--- GIVEN INFORMATION ---
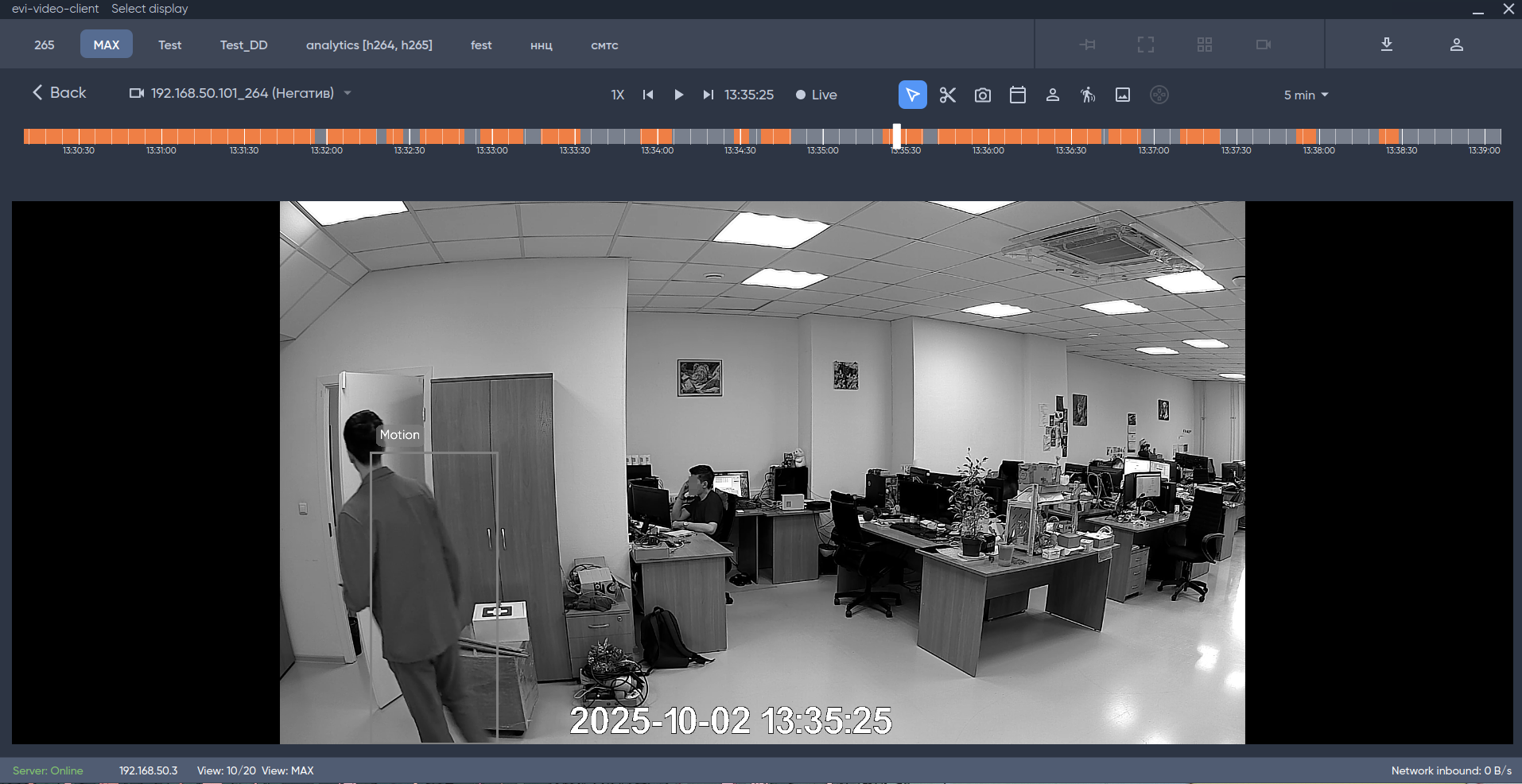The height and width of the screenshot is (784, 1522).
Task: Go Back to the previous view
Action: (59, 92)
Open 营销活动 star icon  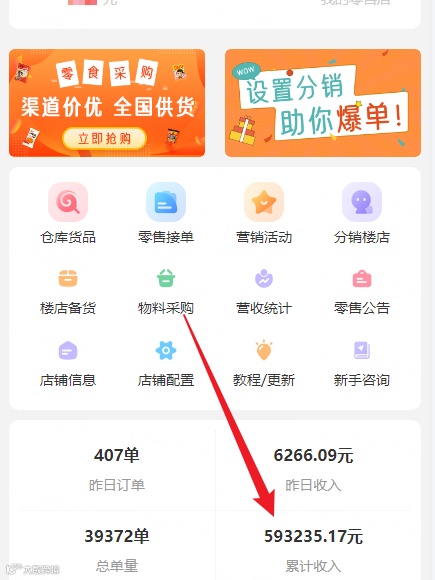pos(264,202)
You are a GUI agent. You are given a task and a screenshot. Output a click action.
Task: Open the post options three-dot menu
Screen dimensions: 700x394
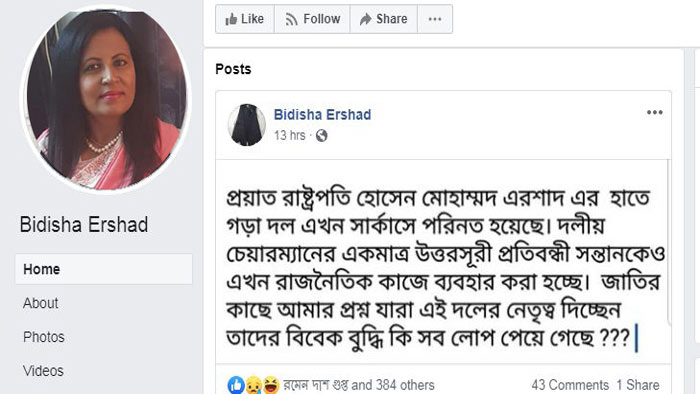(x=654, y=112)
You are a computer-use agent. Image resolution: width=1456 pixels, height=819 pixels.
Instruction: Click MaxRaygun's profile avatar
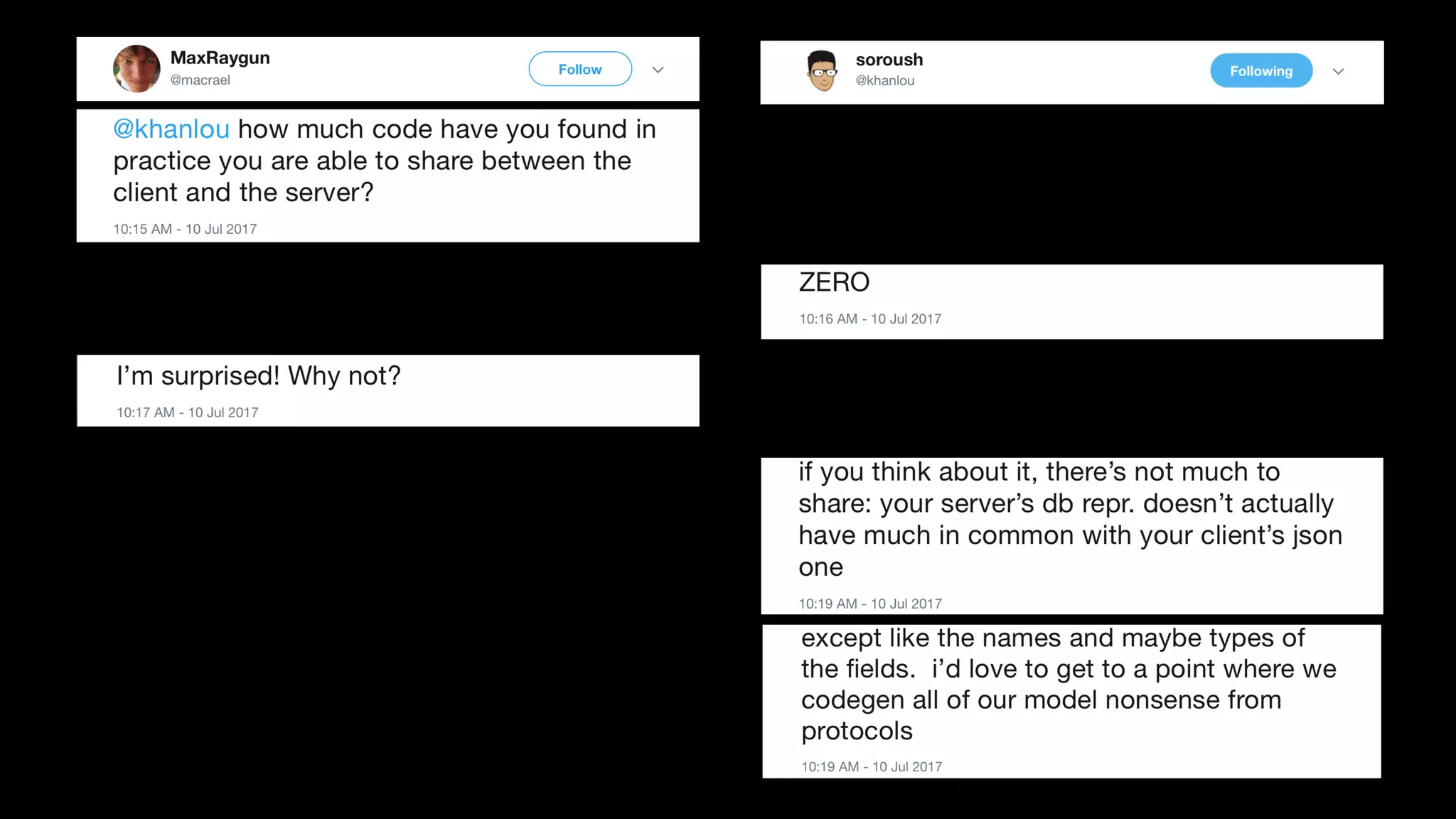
---
→ **ACTIVITY**
Only the lines that contain the word "agent" should be copied from the material.

→ **ANSWER FOR THE TASK**
You are a GUI agent. You are given a task and a screenshot. Output a click action.
You are a computer-use agent. Image resolution: width=1456 pixels, height=819 pixels.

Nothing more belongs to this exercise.